Finding the Mother Tree

Hermetic Library Fellow T Polyphilus reviews Finding the Mother Tree: Discovering the Wisdom of the Forest [Amazon, Bookshop, Publisher, Local Library] by Suzanne Simard.

Simard Finding the Mother Tree

This volume should stand as the magnum opus text of forest ecologist Suzanne Simard. It’s hard to estimate the relative proportions of narrative memoir and silvicultural science here, in part because one of Simard’s themes is to challenge mechanistic-exploitative science divorced from narratives recognizing the agency of trees and forests.

The book’s most obvious theme is cooperation as a paradigm for forest growth and health. Simard communicates this idea very effectively. Despite her decades of efforts to get this perspective to inform policy and industrial practices, she still struggles for it to have traction in forestry management. She has been more successful among academics and the general public.
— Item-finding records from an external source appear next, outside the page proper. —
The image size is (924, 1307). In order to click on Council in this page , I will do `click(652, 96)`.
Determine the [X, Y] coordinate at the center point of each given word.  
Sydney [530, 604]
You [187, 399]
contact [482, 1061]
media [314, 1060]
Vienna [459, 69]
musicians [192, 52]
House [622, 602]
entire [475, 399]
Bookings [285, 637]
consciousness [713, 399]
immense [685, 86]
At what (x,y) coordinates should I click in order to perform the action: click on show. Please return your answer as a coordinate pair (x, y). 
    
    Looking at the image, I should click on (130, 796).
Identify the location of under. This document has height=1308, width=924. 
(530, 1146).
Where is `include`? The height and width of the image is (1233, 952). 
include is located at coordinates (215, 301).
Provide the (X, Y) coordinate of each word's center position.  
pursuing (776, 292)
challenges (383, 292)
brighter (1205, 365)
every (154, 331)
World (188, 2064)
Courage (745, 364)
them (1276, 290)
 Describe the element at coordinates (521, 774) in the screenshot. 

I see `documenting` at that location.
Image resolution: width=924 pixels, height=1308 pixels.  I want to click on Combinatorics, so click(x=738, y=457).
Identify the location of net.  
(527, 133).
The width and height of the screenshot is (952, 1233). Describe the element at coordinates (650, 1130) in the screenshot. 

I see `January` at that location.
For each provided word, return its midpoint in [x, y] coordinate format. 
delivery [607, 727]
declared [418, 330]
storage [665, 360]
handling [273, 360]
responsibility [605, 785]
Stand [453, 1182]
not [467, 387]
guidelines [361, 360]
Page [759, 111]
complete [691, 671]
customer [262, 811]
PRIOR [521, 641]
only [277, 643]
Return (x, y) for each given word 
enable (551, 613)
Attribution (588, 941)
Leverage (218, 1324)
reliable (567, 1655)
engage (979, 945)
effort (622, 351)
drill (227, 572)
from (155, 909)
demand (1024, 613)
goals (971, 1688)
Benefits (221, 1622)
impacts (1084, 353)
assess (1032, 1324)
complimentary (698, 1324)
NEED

It’s clear that there are actual elements of competition in natural ecology, but the conceptual exclusion of cooperative mechanisms is a debilitating fault that Simard’s work has consistently sought to address. (She doesn’t much bother to explain, but it is hideously obvious, that this feature in her field is derived from industrial capitalism and entrenched in neoliberal outlooks that create analogous damage on many other levels as well.)

On the philosophical level–again, inextricable from the memoirist content–I was reminded of Haraway’s Staying with the Trouble, although the emphasis here on unrecognized complexity and interdependence strikes me as more sophisticated than Haraway’s slogan of “Make kin, not babies.” Simard’s trees seem to understand that they need to make kin (in Haraway’s sense) in order for their babies to thrive, and to make babies in order to perpetuate their constructive relationships with their kin.

The key (but far from only) scientific takeaway of the common mycorrhizal network as the material stratum of a forest’s collective intelligence is pretty thrilling. In other venues, she has referred to this collaborative vegetable-fungal matrix as an “underworld.” It is easy for me to imagine cultural evolution of local humans to appreciate this reality without the benefit of the sort of alienating experimental science that Simard has needed to use in validating and justifying her hypotheses. She claims that First Nations lore tallies with her discoveries.

After reading the book, I watched one of Simard’s successful TED Talks on YouTube, where I saw her rehearse some of the powerful anecdotes included in this book. She’s an adequate public speaker, although she confides in writing that she finds it an unpleasant ordeal. What holds the attention is the awareness she has to impart, and for me, the book medium was more effective. Not only did it supply a fuller explanation of the scientific ideas, but it also put her personal stories into the context of a life arc of professional challenges, intimate relationships, personal survival, and family affections.